Seeing multiple examples of half-truths gives our negotiators a credibility problem. An elected official puts his or her credibility at risk by aligning with someone who tells diplomatic half-truths.

Just prior to the vote, one Council member summarized her personal experience, (1:21:10 in the video) concluding, "what I saw [in USTR statements] were a lot of conclusionary statements without a lot of support."

Lesson 3: 20 years after NAFTA, the results are in -- trickle-down fails again.

TPP proponents boast that exports have increased. Great!

But imports went up even more. If I'm happy about exports, why shouldn't I worry about imports? Every dollar spent on imports is a dollar of economic activity that did not take place in America. We consumed that item, but it was produced elsewhere. The USTR has turned this "exports-only" talking point into a serious credibility problem. [Caution: this link to a serious credibility problem includes the potentially offensive word "Bullshit."]

Since NAFTA, our cumulative trade deficit is over $11 trillion. Imagine that producers in the US had received $300 or $400 billion in additional orders in each of the last 20 years. They would have hired an additional 1-3 million workers to produce those items, strengthening our industrial base. Of course, we didn't get those orders. That's what it means to have a huge trade deficit.

Lesson 4: Public sentiment is shifting against our failed trade policy.
Another councilmember said it's hard for him to believe the USTR's promises of protections for workers and the environment (1:24:15). He used a turn of phrase -- "[being] on the right side of history" -- which mirrors a similar expression used by noted economist Joseph Stiglitz in a piece critical of TPP - "[being] on the wrong side of globalization."

In the public comments (22:50 mark), a young organizer told the Council that she has gone door-to-door speaking to people about Fast Track and TPP. She didn't find anyone supporting them.

Economist Paul Krugman asked the same question from a completely different perspective -- why is President Obama wasting his political capital on this deal? Krugman's analysis is purely economic. When you add in the political, social and moral issues in TPP, it only gets worse.

Lesson 5: No one understands why this deal is good for regular people.
In the video, a Council member makes this point in a simple way. The proponents of TPP are almost exclusively global companies. (1:11:10) On the other hand, every labor and environmental group is opposed.

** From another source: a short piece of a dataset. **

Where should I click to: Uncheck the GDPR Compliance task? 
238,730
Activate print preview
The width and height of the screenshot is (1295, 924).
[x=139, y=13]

In a committee meeting two weeks ago, a Councilmember pointed out that 600 corporate lobbyists control the TPP negotiations. They are not concerned with the interests of workers or the environment. Civil society has no influence over the provisions in TPP. What do you expect to be the outcome?

The administration's worst argument in favor of TPP is an incomprehensible or maybe nutty claim that TPP will restrict China in some elaborate geopolitical-economic web. No one has ever been able to explain that to me. It just adds to the sense that this entire deal is really about someone else.

Lesson 6: We will need government policies to solve our most urgent problems.
President Obama and a broad spectrum of other leaders agree that the defining problems of our time are climate change and income inequality. These are both market failures of historic proportions.

Policies at the federal state AND city level will be part of any solution (1:10:30). The basic function of TPP is to help global companies avoid responsibility for solving these problems, and to make sure investors get compensated for any possible loss in expected profits.

Lesson 7: This issue is not that hard to figure out.
Nine experienced, well-informed Seattle City Councilmembers took time to examine an issue of immediate importance to them and their community (1:11:55). They worked together within the Council toward a common-sense conclusion -- when you find yourself at the bottom of a deep hole, you should stop digging. (I know this is not the best metaphor to use in Seattle.)

Fast Track hands the President and our negotiators a power-shovel to keep digging a deeper hole with bad trade policies that affect everyone.